Floreano received an M.A. in visual psychophysics from the University of Trieste in 1988, an M.Sc. in neural computation from the University of Stirling in 1992, and a Ph.D. in cognitive systems and robotics from the University of Trieste in 1995
His research activities focus on three areas of embodied artificial intelligence: 1) design of novel micro-robots that take inspiration from biological organisms; 2) methods for allowing several of these robots to cooperate in order to accomplish missions that are impossible for a single robot; 3) artificial evolution to synthetize novel forms of electro-mechanical organisms and for reverse engineering of complex biological circuits, such as gene regulatory networks.

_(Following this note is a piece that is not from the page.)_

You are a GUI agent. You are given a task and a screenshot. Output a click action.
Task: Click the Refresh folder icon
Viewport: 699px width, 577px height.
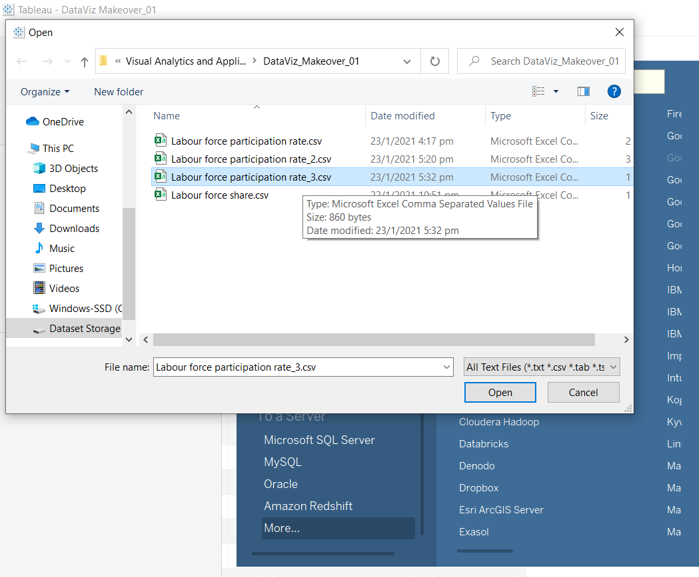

Floreano co-organized several international conferences in the fields of bio-mimetic engineering and is on the editorial board of several international journals: Neural Networks; Genetic Programming and Evolvable Machines; Adaptive Behavior; Artificial Life; Connection Science; Evolutionary Computation; IEEE Transactions on Evolutionary Computation; Autonomous Robots; Evolutionary Intelligence. He is cofounder and member of the Board of Directors of the International Society for Artificial Life, Inc., and a member of the Board of Governors of the International Society for Neural Networks.
He was also director of the popular podcast series Talking Robots,[3] which featured interviews with high-profile professionals in robotics and artificial intelligence for an inside view on the science, technology, and business of intelligent robotics.